Yes, I think it is of utmost importance that we ensure that the interesting, beautiful, challenging, and otherwise valuable music that we learn about, teach, and listen to includes a diversity of voices.


Yes, we need to talk about how music and musicians inadvertently and purposefully maintain racism, sexism, classism, and a myriad of other insulating and oppressive practices–and we also need to figure out how to act once we are made aware of these problems.


But maybe it is just as important to engage with the people and pieces that perpetuate the unacceptable. Instead of only redefining what we consider to be valuable and worthy of attention, and redirecting our focus to those things, I think we need to reconsider how we react to the components we list under both our “acceptable” and our “unacceptable,” or “worthy” and “unworthy,” categories.
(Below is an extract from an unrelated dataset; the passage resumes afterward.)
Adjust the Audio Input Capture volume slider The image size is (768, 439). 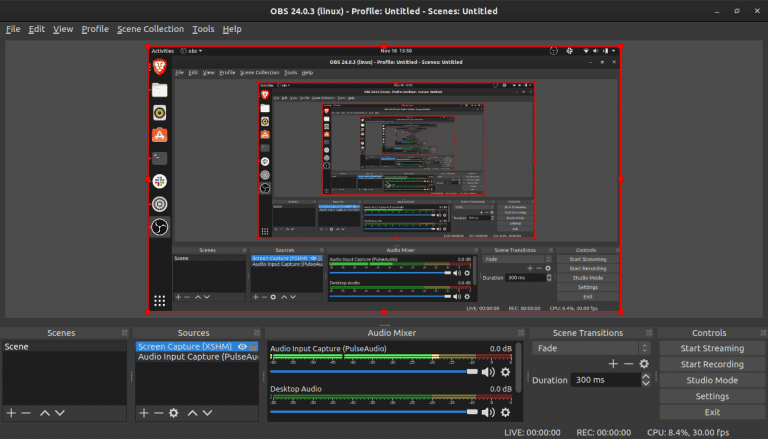pos(474,372)
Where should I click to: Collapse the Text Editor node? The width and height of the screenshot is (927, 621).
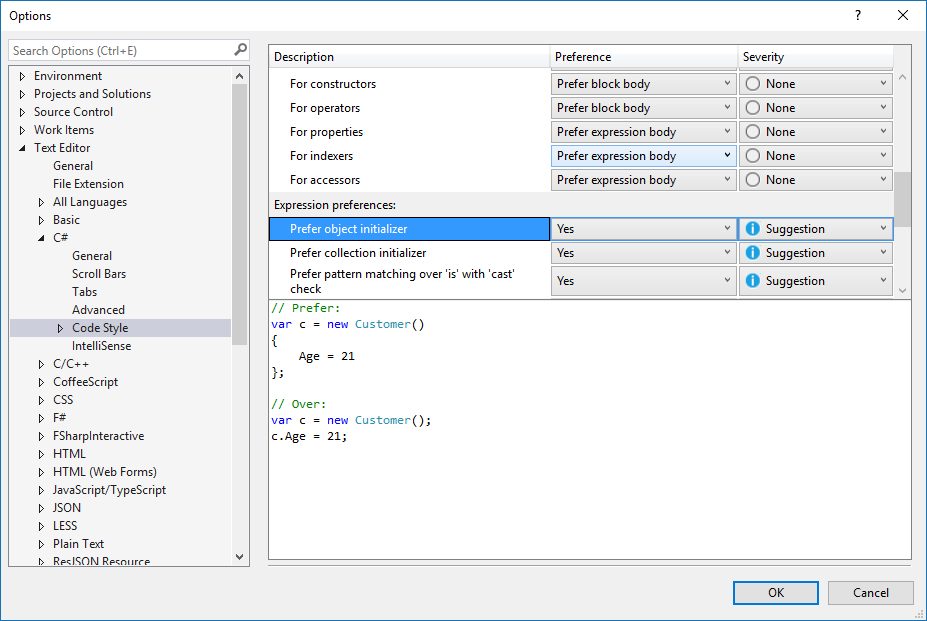tap(23, 148)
My research this semester has helped me remember that people are complex: that no one is all good or all bad. I’ve been pushed to acknowledge the triumphs and the sometimes egregious shortcomings of the musicians whose lives and works we’ve studied, while remembering that neither can define them in a comprehensive way. Instead of uncritically celebrating underrepresented composers while rejecting certain better-known composers who sometimes engage in objectionable beliefs and practices, I’m learning to approach research in a more holistic way. With this attitude, I can eagerly and cautiously immerse myself in music that is new to me and consider music that I already know about through fresh–and multiple–lenses.